Por: Nathael Pérez
La Organización de las Naciones Unidas (ONU) enfrenta posiblemente su mayor crisis financiera en décadas. El secretario general Antonio Guterres alertó a los 193 Estados miembros sobre un “colapso financiero inminente” si no se normalizan las contribuciones de los países o se reforman las reglas presupuestarias. Cuotas impagadas, un modelo de financiamiento rígido y el desfinanciamiento de su principal financiador —Estados Unidos—, ponen en riesgo a la institución.
Causas:
La advertencia de Guterres no surge de la nada, pues en su carta del 28 de enero a los embajadores describe una crisis de liquidez que ha ido escalando con el tiempo, pero que hoy tiene carácter urgente.
1. Cuotas impagadas y retrasos crónicos
Al cierre de 2025, la ONU acumuló una cifra récord de aproximadamente $1,568 millones en contribuciones impagadas, más del doble que el año anterior. Estas cuotas son aportaciones obligatorias que los países se comprometen a pagar según una fórmula basada en su capacidad económica.

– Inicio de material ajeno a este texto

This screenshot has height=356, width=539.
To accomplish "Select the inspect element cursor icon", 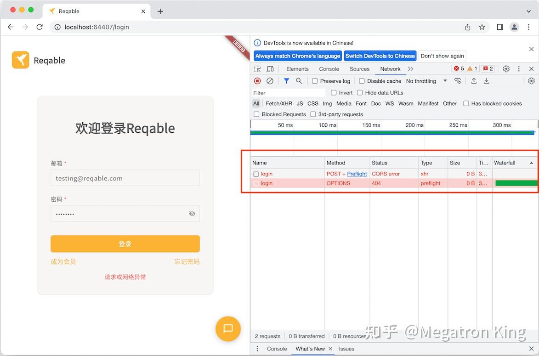I will tap(257, 68).
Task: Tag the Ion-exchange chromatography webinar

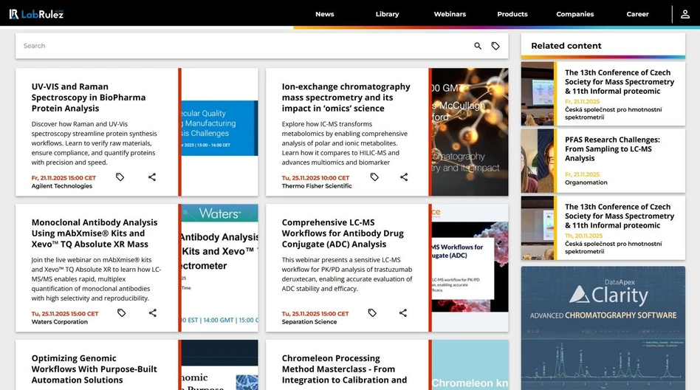Action: pyautogui.click(x=374, y=177)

2. Estados Unidos: el mayor contribuyente que retiene pagos
Estados Unidos representa cerca del 22% del presupuesto regular de la ONU y de más del 25% de los fondos de mantenimiento de paz. Sin embargo, la administración de Donald Trump ha reducido drásticamente el financiamiento voluntario y se ha negado a honrar pagos obligatorios en tiempo y forma.
3. Reglas presupuestarias obsoletas
Otro factor agravante es una regla interna que obliga a la ONU a devolver dinero no gastado a los Estados miembros, incluso si los ingresos nunca fueron recibidos. Guterres calificó esta situación como “ciclo kafkiano”. Este diseño, carente de flexibilidad en tiempos de escasez, limita la capacidad de gestionar liquidez y obliga a la organización a depender casi exclusivamente de la puntualidad de los pagos.
Consecuencias
1. Paralización de programas y misiones
Si la ONU se queda sin recursos —posiblemente en julio de 2026—, la organización no podrá financiar completamente su presupuesto aprobado para ese año de aproximadamente $3 mil 450 millones, lo que afectará desde programas de desarrollo hasta misiones de mantenimiento de paz.
2. Debilitamiento del multilateralismo
La crisis refleja una erosión más profunda: la retirada de Estados Unidos de múltiples organismos multilaterales y su creciente escepticismo hacia estructuras globales. La creación de iniciativas paralelas como la llamada “Junta de Paz” por parte de la administración estadounidense, vista por críticos como un rival a la ONU, añade un componente geopolítico a la crisis financiera.
3. Reducción de influencia global
Un financiamiento irregular no solo limita la operatividad de la ONU, sino también la influencia diplomática de sus mayores financiadores. Países que no honran sus compromisos pierden peso en negociaciones clave y reducen su capacidad de liderar agendas globales, desde derechos humanos hasta cambio climático.
¿Reformar o rescatar?
Guterres plantea dos caminos: o los Estados pagan íntegramente y puntualmente, o se emprende una revisión profunda de las normas financieras del organismo.
Reformar implica repensar un sistema que, en su actual forma, no soporta interrupciones prolongadas en la financiación. Pero también exige voluntad política real y un consenso difícil en un contexto de tensiones geopolíticas profundas entre potencias como Estados Unidos, China y Rusia, todos miembros permanentes del Consejo de Seguridad.
Conclusión
La advertencia sobre un posible colapso financiero va mucho más allá de un problema de números: expone la fragilidad del actual orden multilateral. La ONU, concebida tras la Segunda Guerra Mundial para evitar conflictos y articular respuestas colectivas a los grandes desafíos globales, hoy funciona con un sistema de financiamiento que no ha evolucionado al ritmo que evoluciona el mundo.Sin una reacción inmediata —ya sea mediante pagos puntuales o reformas profundas—, la organización corre el riesgo de caer en una crisis de liquidez que no solo limitará su capacidad para garantizar la seguridad y promover el desarrollo, sino que también debilitará a los países que dependen de un multilateralismo funcional para proteger sus intereses.